◆ PROVIDED RECORDS
====

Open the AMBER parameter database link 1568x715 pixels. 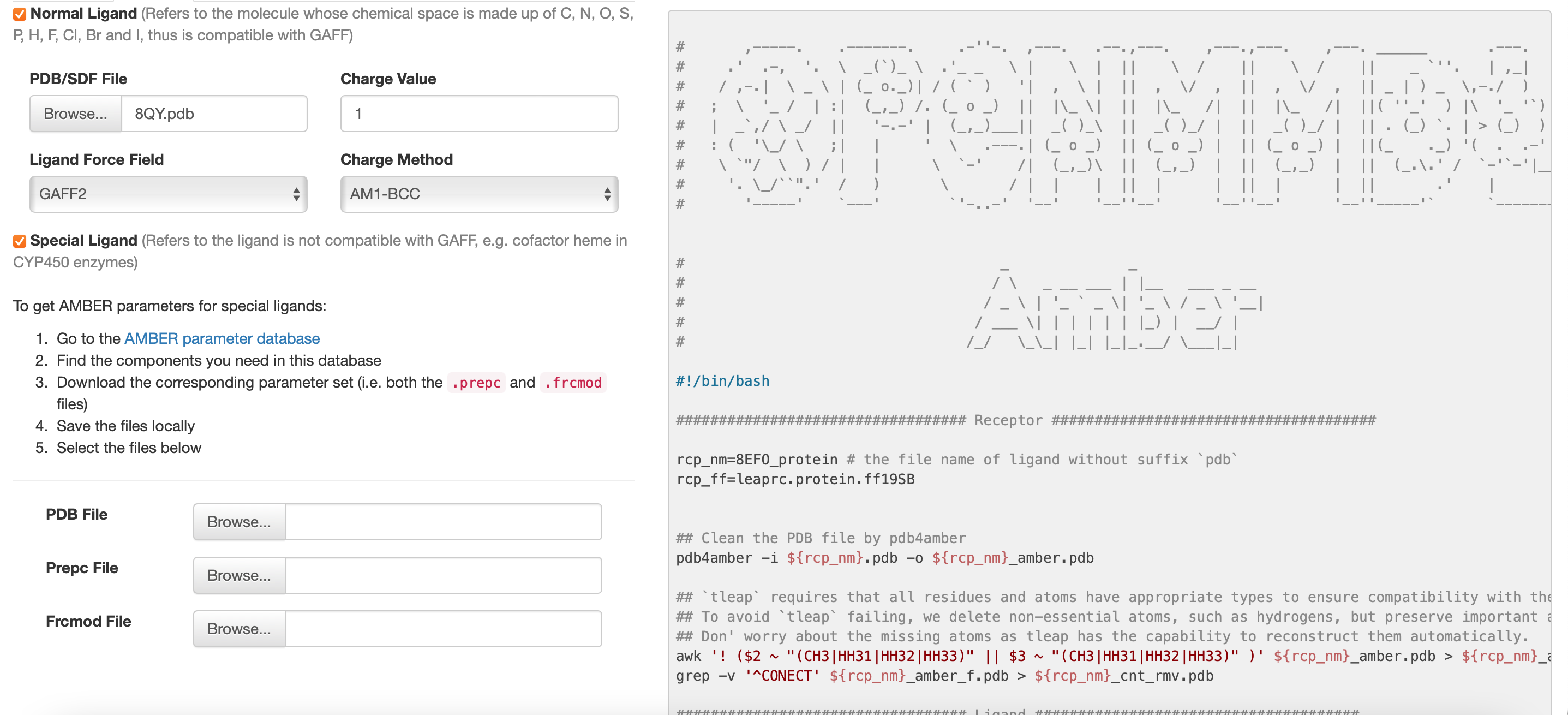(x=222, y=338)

====

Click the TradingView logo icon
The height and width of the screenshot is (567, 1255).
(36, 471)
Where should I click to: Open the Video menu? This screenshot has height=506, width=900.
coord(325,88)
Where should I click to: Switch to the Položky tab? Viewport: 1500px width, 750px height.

====

◆ HOW TO COMPLETE THIS TASK
Among the lines above, find the one with "Where should I click to: Open" and the one with "Where should I click to: Switch". Quote both and everything between them, exactly.

◆ RESULT OF THIS EXERCISE
Where should I click to: Open the Video menu? This screenshot has height=506, width=900.
coord(325,88)
Where should I click to: Switch to the Položky tab? Viewport: 1500px width, 750px height.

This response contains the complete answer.